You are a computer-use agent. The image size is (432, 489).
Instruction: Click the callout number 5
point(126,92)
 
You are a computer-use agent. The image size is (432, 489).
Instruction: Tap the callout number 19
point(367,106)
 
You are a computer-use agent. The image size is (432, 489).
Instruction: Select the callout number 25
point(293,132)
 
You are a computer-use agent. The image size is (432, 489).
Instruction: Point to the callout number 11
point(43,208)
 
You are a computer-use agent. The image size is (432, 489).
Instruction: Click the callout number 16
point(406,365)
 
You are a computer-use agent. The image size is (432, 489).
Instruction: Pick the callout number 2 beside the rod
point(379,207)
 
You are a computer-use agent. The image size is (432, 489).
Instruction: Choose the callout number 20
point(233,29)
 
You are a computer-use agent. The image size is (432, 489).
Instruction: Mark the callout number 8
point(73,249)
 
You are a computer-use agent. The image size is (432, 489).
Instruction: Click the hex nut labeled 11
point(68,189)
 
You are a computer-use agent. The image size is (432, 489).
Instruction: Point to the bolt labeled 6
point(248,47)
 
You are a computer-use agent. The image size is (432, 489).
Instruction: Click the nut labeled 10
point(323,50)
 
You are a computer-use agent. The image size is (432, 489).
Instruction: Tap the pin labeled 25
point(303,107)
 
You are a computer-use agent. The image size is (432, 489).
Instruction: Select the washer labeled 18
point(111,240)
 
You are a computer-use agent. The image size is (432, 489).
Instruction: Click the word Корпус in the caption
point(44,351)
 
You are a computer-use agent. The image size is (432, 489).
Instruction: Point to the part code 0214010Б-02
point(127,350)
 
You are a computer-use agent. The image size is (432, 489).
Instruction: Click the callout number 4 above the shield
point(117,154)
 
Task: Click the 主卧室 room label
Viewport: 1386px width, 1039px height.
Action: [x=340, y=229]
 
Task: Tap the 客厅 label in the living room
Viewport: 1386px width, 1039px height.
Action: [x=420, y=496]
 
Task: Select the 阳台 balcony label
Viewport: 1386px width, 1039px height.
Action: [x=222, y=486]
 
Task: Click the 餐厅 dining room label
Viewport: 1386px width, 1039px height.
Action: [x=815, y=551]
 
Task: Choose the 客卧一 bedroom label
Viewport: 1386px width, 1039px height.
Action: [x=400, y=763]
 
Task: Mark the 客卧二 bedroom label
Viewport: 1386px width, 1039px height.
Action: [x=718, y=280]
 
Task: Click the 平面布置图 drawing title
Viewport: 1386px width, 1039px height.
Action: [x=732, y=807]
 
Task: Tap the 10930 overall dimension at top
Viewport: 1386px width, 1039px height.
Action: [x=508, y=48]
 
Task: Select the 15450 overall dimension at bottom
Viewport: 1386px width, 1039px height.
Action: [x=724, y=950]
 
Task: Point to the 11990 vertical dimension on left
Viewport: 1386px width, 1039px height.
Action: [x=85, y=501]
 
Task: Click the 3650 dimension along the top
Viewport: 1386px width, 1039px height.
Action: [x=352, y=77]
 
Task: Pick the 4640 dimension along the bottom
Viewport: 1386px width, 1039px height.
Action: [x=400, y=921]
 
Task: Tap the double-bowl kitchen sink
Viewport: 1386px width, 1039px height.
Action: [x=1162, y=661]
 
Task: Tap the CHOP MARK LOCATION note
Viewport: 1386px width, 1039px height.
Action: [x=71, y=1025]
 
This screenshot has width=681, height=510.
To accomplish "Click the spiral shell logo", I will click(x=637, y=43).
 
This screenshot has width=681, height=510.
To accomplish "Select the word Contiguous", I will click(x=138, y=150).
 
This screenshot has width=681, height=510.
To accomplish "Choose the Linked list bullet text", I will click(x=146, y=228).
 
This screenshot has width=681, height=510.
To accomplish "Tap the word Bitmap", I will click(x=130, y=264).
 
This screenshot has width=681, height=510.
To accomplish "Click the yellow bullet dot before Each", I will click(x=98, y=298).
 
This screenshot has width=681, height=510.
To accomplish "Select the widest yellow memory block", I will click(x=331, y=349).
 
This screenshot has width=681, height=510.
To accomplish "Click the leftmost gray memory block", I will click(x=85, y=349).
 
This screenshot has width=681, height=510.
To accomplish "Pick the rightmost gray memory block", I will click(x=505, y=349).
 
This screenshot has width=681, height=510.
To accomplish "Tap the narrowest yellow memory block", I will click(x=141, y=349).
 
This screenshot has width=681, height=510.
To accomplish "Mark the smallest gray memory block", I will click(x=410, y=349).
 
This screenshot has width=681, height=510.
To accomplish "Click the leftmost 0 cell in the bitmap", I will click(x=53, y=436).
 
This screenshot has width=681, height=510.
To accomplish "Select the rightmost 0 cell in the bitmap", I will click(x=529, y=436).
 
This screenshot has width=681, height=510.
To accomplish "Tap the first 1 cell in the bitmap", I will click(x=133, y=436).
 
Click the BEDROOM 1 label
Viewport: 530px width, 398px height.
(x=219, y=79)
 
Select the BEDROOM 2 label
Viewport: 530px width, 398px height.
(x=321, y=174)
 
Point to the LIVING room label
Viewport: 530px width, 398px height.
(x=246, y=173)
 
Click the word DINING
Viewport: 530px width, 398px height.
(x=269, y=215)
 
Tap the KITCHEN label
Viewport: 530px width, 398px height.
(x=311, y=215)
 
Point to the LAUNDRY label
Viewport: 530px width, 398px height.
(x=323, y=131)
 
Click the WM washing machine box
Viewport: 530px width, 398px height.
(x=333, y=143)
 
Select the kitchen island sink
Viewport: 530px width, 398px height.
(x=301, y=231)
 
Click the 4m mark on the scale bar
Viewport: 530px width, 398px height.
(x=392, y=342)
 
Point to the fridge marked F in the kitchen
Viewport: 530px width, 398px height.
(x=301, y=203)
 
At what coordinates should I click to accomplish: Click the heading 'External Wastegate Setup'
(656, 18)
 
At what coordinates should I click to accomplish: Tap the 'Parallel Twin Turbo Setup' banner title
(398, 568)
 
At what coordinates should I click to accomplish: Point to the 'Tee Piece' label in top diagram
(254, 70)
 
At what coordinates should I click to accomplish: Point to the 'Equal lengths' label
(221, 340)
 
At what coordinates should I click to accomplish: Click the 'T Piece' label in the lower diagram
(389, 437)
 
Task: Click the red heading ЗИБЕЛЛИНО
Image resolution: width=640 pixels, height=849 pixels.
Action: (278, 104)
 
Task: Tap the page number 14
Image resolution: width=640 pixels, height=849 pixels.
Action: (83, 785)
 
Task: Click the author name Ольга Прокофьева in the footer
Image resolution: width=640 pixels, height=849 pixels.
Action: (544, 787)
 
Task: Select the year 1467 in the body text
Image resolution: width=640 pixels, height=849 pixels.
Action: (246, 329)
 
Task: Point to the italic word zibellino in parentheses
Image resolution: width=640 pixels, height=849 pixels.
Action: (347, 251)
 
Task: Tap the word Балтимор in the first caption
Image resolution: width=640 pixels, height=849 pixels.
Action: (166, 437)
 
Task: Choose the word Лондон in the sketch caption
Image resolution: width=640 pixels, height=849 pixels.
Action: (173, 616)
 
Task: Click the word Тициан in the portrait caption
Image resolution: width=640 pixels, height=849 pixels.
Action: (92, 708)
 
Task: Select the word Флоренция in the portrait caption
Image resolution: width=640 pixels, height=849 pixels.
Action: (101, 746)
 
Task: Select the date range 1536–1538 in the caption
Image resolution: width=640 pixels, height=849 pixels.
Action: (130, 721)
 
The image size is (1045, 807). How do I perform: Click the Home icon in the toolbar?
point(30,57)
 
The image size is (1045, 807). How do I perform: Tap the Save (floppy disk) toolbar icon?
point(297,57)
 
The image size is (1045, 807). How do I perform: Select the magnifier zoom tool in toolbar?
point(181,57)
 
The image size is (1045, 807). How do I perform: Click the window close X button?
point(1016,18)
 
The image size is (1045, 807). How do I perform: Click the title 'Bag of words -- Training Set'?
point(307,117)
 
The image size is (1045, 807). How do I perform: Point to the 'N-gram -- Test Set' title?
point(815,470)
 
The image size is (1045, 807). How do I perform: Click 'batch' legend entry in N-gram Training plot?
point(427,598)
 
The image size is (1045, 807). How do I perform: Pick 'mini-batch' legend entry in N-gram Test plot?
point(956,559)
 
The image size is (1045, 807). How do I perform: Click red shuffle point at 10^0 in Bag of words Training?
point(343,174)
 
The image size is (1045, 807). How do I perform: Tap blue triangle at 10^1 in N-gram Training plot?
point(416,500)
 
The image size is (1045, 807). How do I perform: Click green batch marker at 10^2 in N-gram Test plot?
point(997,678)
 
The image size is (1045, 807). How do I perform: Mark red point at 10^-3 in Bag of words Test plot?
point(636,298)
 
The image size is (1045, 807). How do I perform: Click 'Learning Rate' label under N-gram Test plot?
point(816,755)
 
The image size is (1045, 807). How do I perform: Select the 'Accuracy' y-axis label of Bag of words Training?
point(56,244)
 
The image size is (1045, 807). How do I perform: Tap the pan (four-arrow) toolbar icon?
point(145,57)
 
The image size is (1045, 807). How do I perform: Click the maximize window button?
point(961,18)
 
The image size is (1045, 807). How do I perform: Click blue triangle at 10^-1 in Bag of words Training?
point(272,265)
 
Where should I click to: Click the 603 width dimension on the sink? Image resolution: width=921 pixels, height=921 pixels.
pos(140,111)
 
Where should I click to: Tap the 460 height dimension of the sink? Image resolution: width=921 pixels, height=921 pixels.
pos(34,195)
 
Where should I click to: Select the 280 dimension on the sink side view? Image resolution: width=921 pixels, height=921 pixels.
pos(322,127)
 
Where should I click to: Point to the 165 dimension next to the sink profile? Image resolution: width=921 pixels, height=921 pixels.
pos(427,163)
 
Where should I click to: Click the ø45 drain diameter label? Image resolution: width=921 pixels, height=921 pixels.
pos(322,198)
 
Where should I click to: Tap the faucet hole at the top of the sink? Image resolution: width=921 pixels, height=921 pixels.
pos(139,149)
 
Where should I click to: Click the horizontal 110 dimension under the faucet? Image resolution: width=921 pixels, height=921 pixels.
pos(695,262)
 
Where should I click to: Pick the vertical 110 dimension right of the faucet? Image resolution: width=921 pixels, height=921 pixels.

#####

## [TASK STATEMENT]
Rewrite the items between the lines holding "(four-arrow) toolbar icon?" and "pos(322,127)", inclusive, as a numbered list without blank lines.

## [FINAL RESULT]
1. The image size is (1045, 807). How do I perform: Tap the pan (four-arrow) toolbar icon?
2. point(145,57)
3. The image size is (1045, 807). How do I perform: Click the maximize window button?
4. point(961,18)
5. The image size is (1045, 807). How do I perform: Click blue triangle at 10^-1 in Bag of words Training?
6. point(272,265)
7. Where should I click to: Click the 603 width dimension on the sink? Image resolution: width=921 pixels, height=921 pixels.
8. pos(140,111)
9. Where should I click to: Tap the 460 height dimension of the sink? Image resolution: width=921 pixels, height=921 pixels.
10. pos(34,195)
11. Where should I click to: Select the 280 dimension on the sink side view? Image resolution: width=921 pixels, height=921 pixels.
12. pos(322,127)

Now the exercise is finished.